## Begin RECORDS FOR THE EXERCISE

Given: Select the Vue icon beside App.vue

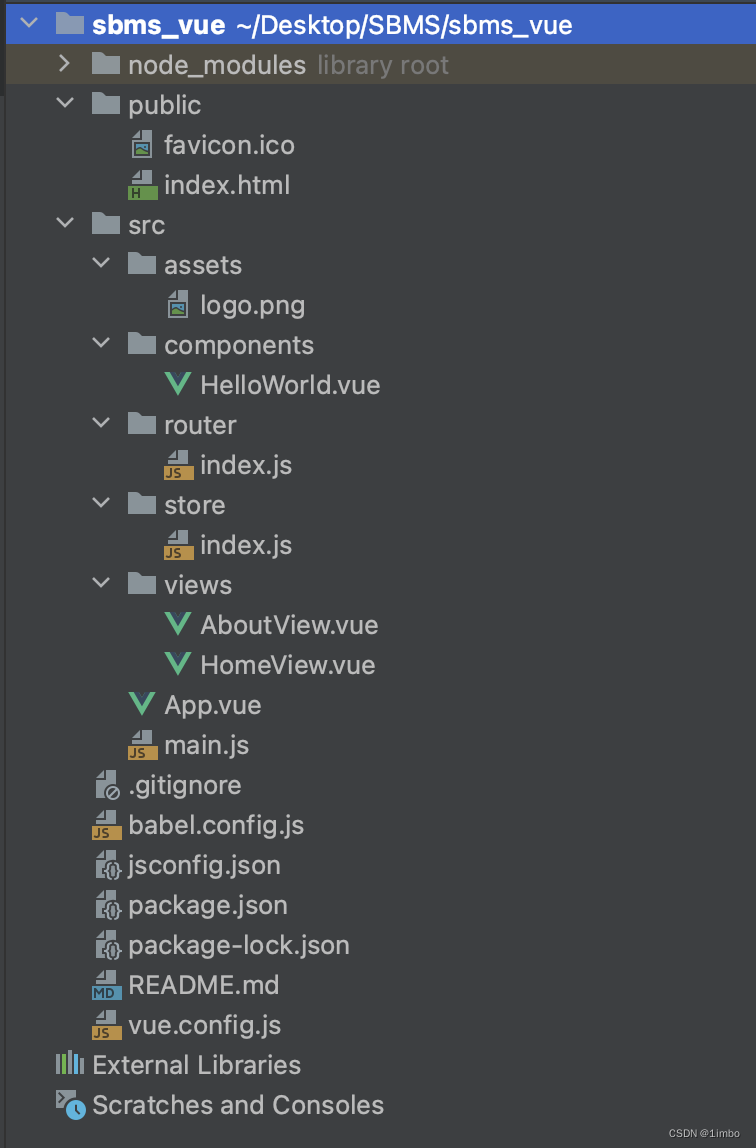Looking at the screenshot, I should 141,705.
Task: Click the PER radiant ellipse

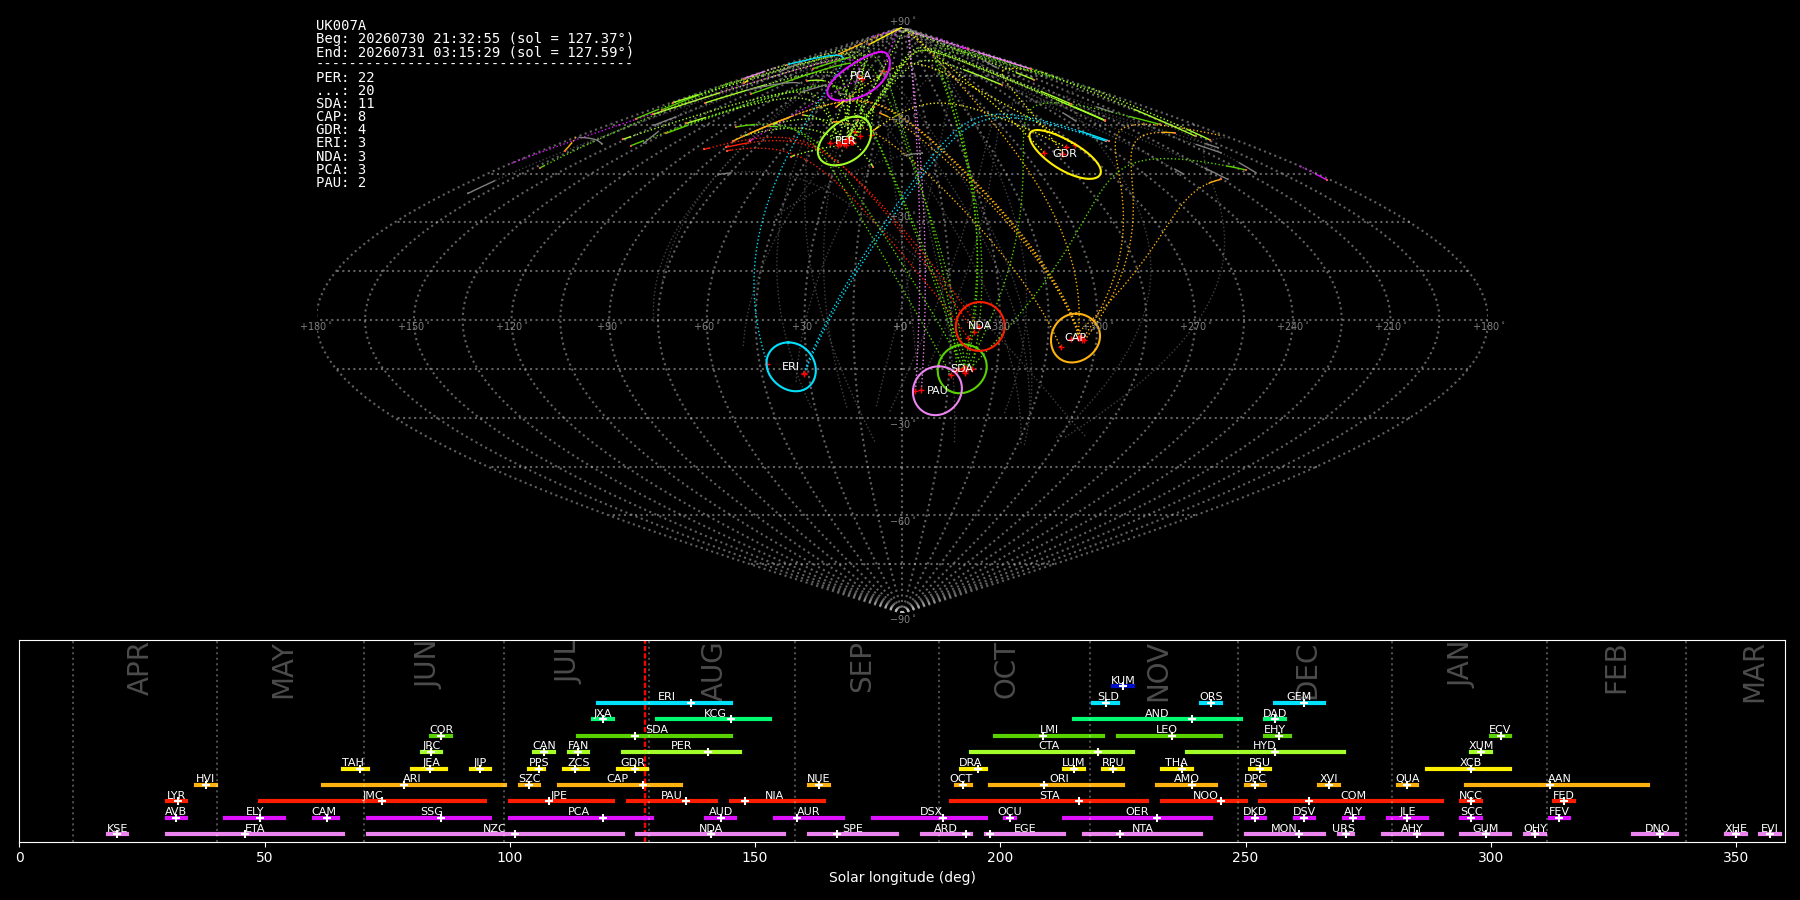Action: [x=844, y=141]
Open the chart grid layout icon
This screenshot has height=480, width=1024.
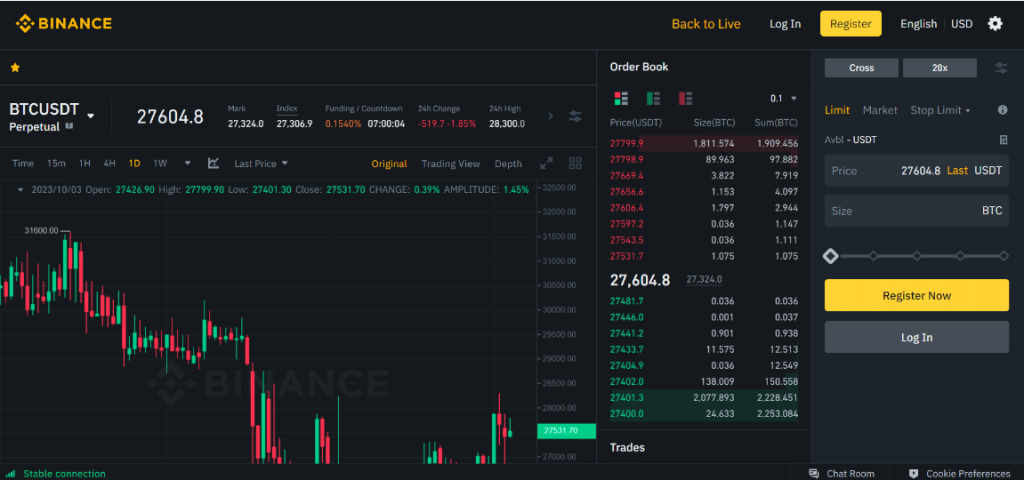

## End RECORDS FOR THE EXERCISE

_THE TASK_: Copy out every line of the records above word for word, omitting the pictures.

_RESULT OF THE EXERCISE_:
Given: Select the Vue icon beside App.vue

Looking at the screenshot, I should 141,705.
Task: Click the PER radiant ellipse

Action: [x=844, y=141]
Open the chart grid layout icon
This screenshot has height=480, width=1024.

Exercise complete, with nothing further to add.